- Coat of arms
- location of La Plata Partido in Buenos Aires Province
- Coordinates: 34°55′S 57°17′W﻿ / ﻿34.917°S 57.283°W
- Country: Argentina
- Established: November 19, 1882
- Founded by: Dardo Rocha
- Seat: La Plata

Government
- • Intendant: Julio Alak (PJ-UP)

Area
- • Total: 926 km^{2} (358 sq mi)

Population
- • Total: 654,324
- • Density: 707/km^{2} (1,830/sq mi)
- Demonym: Platense
- Postal Code: B1900
- Area Code: 0221
- Website: laplata.gob.ar

= La Plata Partido =

La Plata is a partido in Buenos Aires Province, Argentina, some 60 km southeast of the city of Buenos Aires.

It has an area of 926 km2, and a population of 654,324. Its capital is La Plata, which also serves as the capital of the province. La Plata is the centre of the Greater La Plata urban conurbation.

Many of the suburbs have train links to both Buenos Aires and La Plata, and also good road access via the Buenos Aires-La Plata toll highway. There is also an extensive network of buses serving the Greater La Plata area.

The city of Manuel B. Gonnet features the República de los Niños theme park.

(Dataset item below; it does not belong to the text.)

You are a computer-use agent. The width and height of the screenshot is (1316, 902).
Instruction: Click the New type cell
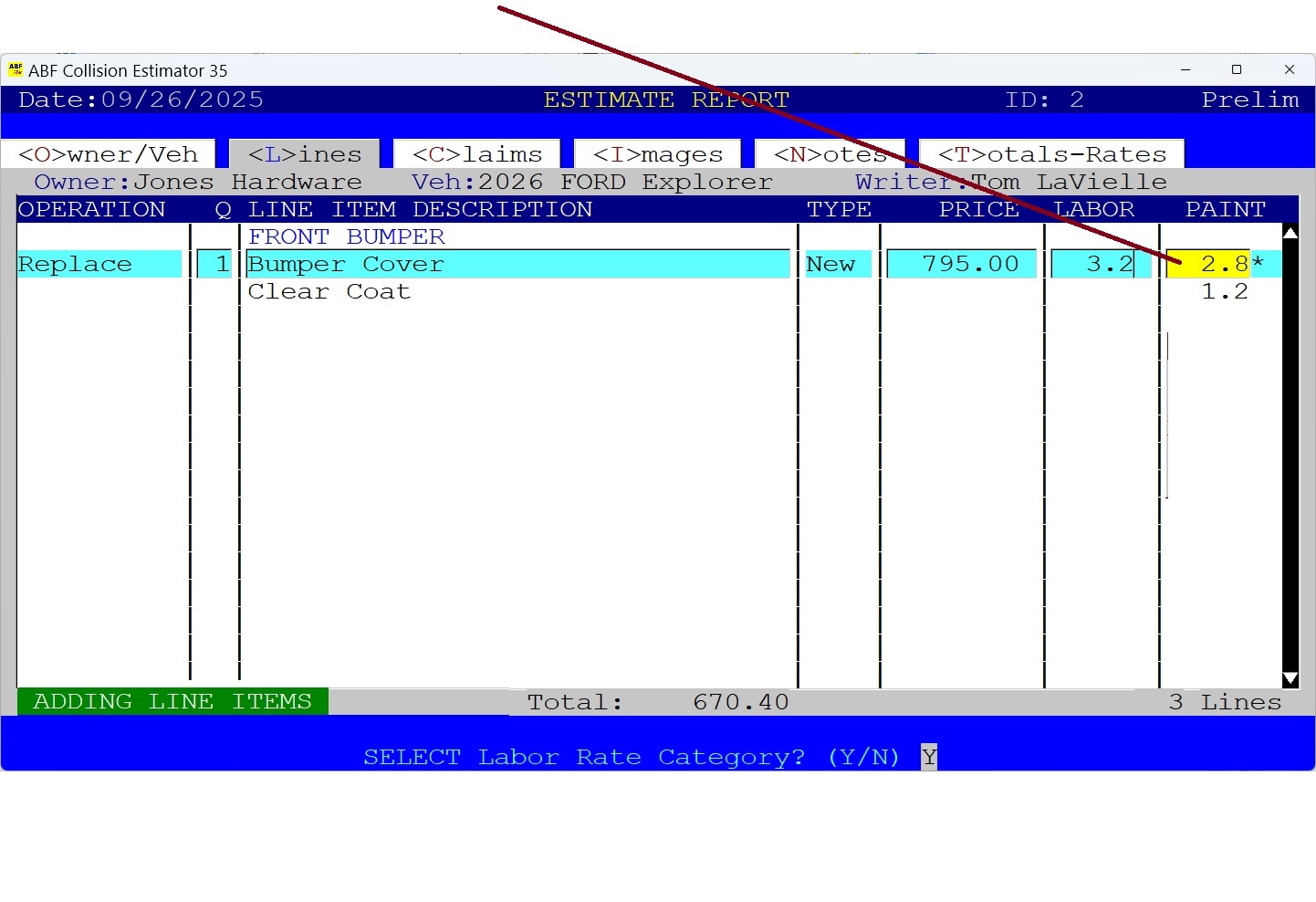click(x=833, y=264)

Several parks lie along the Camino General Belgrano road, which crosses the partido north-to-south, notably the Parque Pereyra Iraola.

==Education==

The city has a good number of educational institutions at various levels, both public and private. The most renowned public schools are three of the four members of the UNLP: the Colegio Nacional Rafael Hernández, the Liceo Víctor Mercante and the Bachillerato de Bellas Artes.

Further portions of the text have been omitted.